2.3. Die Entscheidung über derartige Beschwerden fällt jedoch, wie der Verwaltungsgerichtshof bereits in seinen Beschlüssen vom 15. Oktober 1980, Zl. 2957/80, und vom 25. Jänner 1985, Zl. 84/17/0182, ausgeführt hat, nicht in die Zuständigkeit des Verwaltungsgerichtshofes, sondern in jene des Verfassungsgerichtshofes, der gemäß Art. 144 Abs. 1 erster Satz B-VG in der Fassung BGBl. Nr. 302/1975 über Beschwerden gegen Bescheide der Verwaltungsbehörden erkennt, soweit der Beschwerdeführer durch den Bescheid ... wegen Anwendung einer gesetzwidrigen Verordnung, eines verfassungswidrigen Gesetzes oder eines rechtswidrigen Staatsvertrages in seinen Rechten verletzt zu sein behauptet (vgl. Oberndorfer, Die österreichische Verwaltungsgerichtsbarkeit, S. 39f, und die weiteren hg. Beschlüsse vom 24. Oktober 1986, Zl. 86/17/0128,

vom 19. September 1989, Zl. 88/08/0142 = ZfVB 1990/5/2330, und

vom 29. März 1990, Zl. 90/17/0043 = ZfVB 1991/2/716).

2.4. Die Beschwerde mußte daher - wegen der Art der behaupteten Rechtsverletzungen - gemäß § 34 Abs. 1 VwGG infolge offenbarer Unzuständigkeit des Verwaltungsgerichtshofes ohne weiteres Verfahren in nichtöffentlicher Sitzung mit Beschluß zurückgewiesen werden.

2.5. Bei diesem Ergebnis war es entbehrlich, auf die Frage der Zulässigkeit einer bedingten Beschwerdeführung bzw. -zurückziehung im Zusammenhang mit der "Erklärung" des Beschwerdeführers, im Falle der Nichtstattgebung seines Antrages auf Stellung eines Normenprüfungsantrages gelte die Beschwerde als zurückgezogen, einzugehen.

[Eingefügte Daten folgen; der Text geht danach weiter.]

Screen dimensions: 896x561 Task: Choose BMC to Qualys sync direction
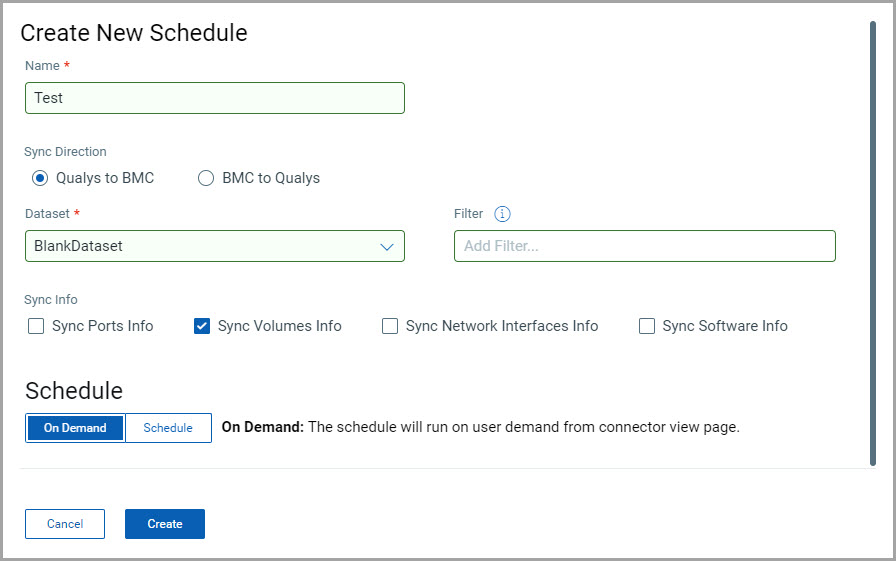coord(206,178)
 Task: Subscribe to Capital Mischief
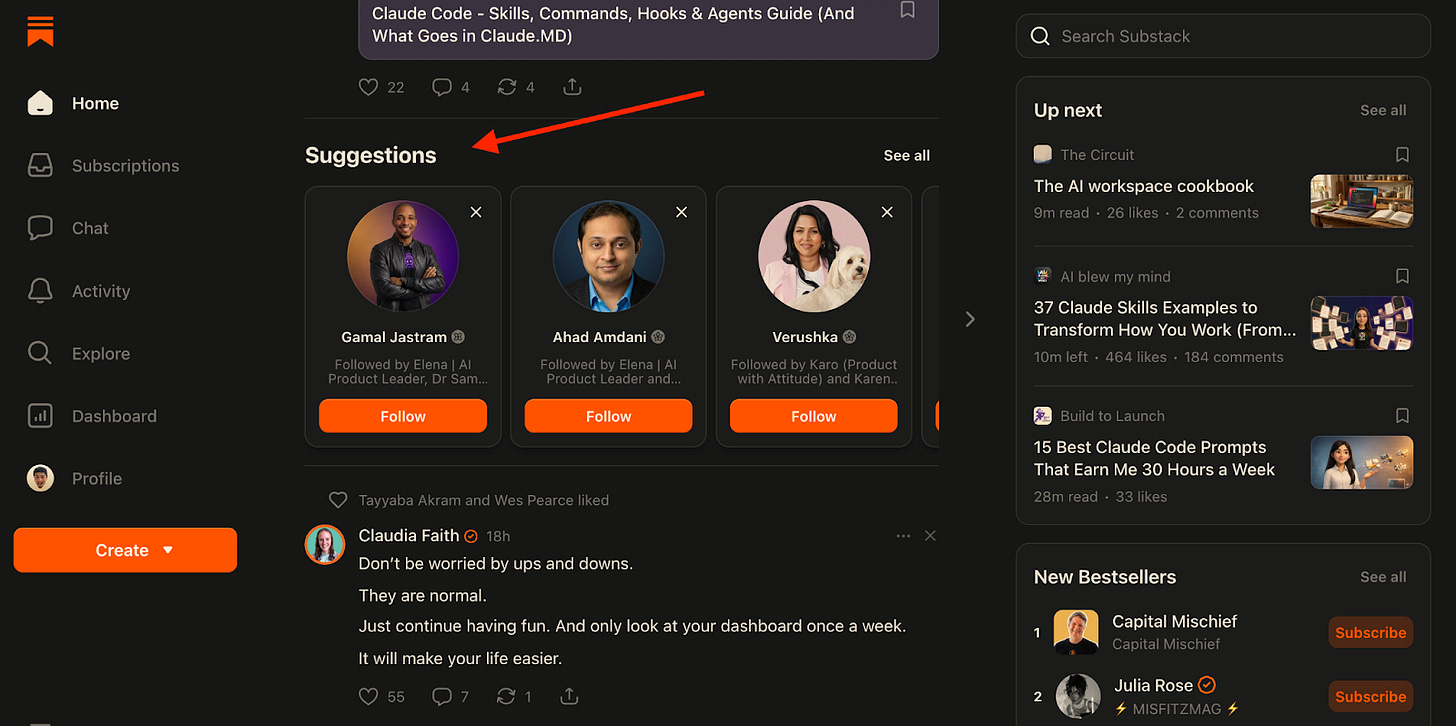1370,632
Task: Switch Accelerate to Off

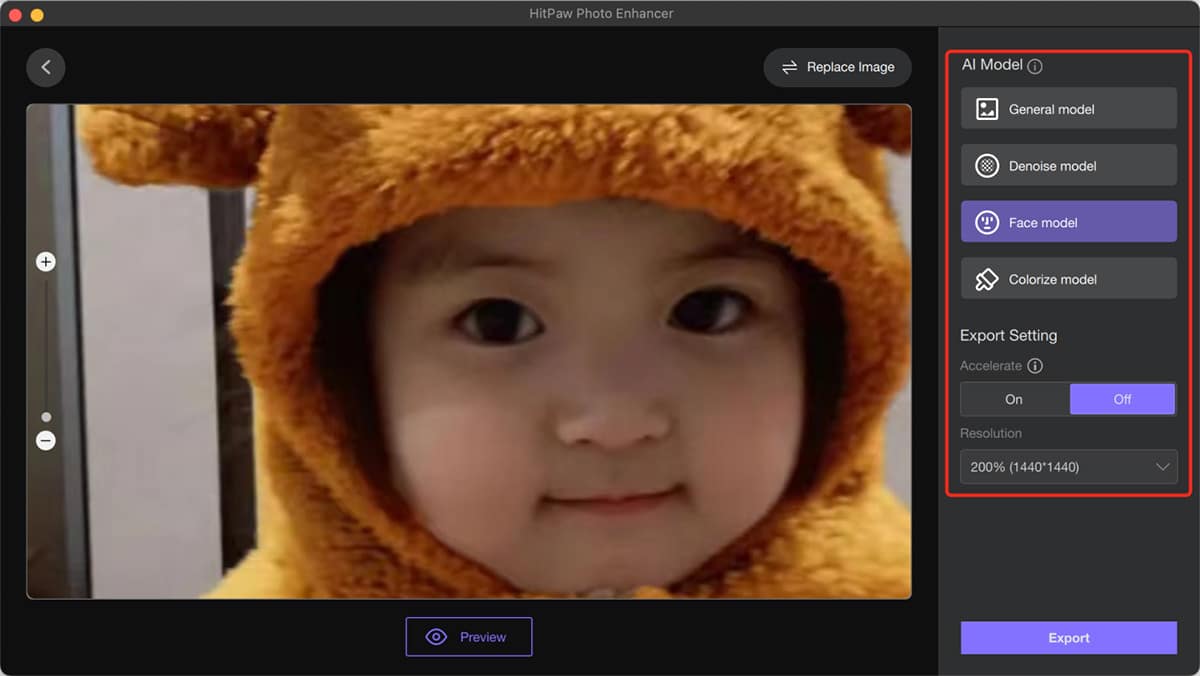Action: pyautogui.click(x=1122, y=399)
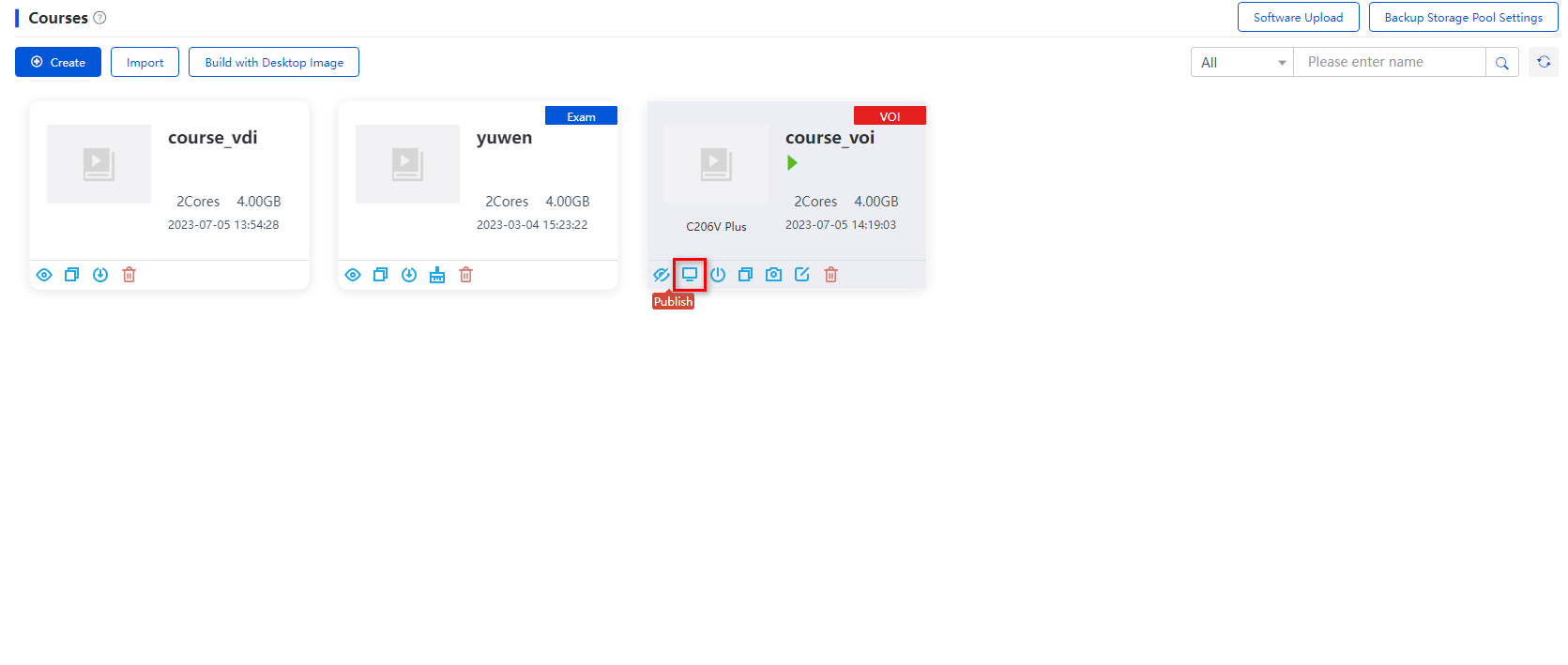Click copy icon on course_vdi card
This screenshot has height=665, width=1568.
[x=72, y=275]
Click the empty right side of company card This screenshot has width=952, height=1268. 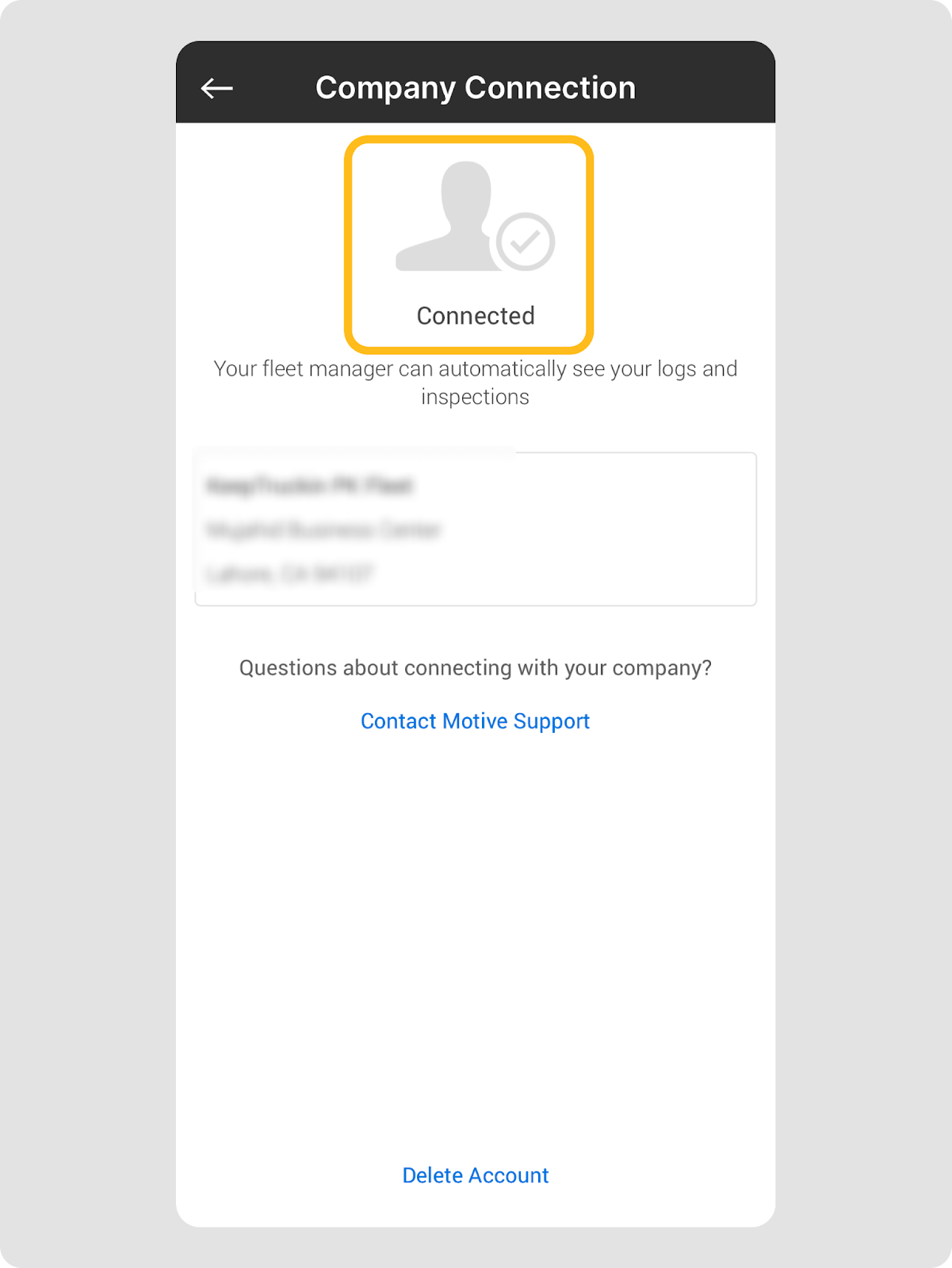[634, 529]
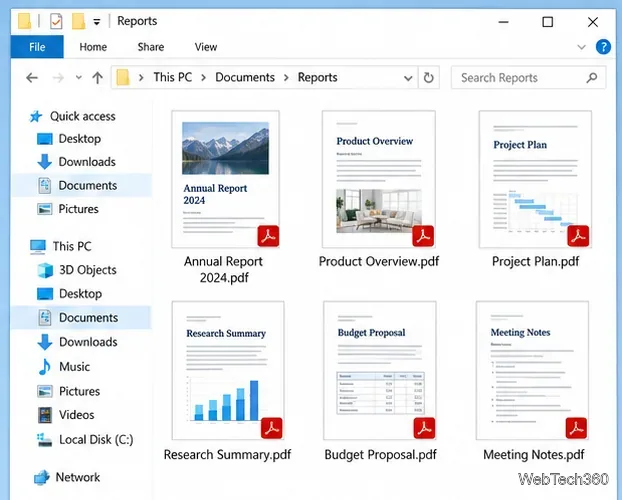Expand the address bar history dropdown
The height and width of the screenshot is (500, 622).
click(x=408, y=78)
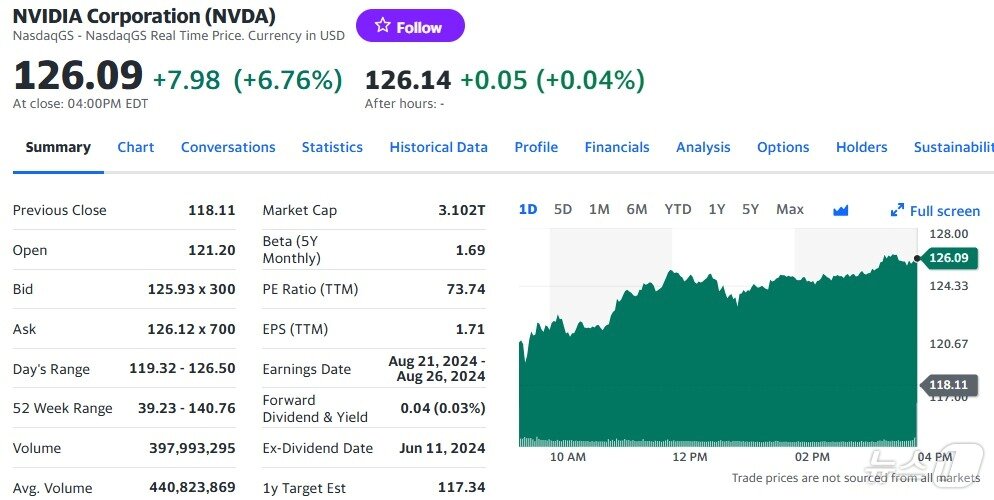Image resolution: width=994 pixels, height=500 pixels.
Task: Click the star Follow button
Action: pyautogui.click(x=410, y=27)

2.6. Soweit Entscheidungen des Verwaltungsgerichtshofes zitiert wurden, die in der Amtlichen Sammlung der Erkenntnisse und Beschlüsse dieses Gerichtshofes nicht veröffentlicht sind, wird auf Art. 14 Abs. 4 und 7 der Geschäftsordnung des Verwaltungsgerichtshofes, BGBl. Nr. 45/1965, hingewiesen.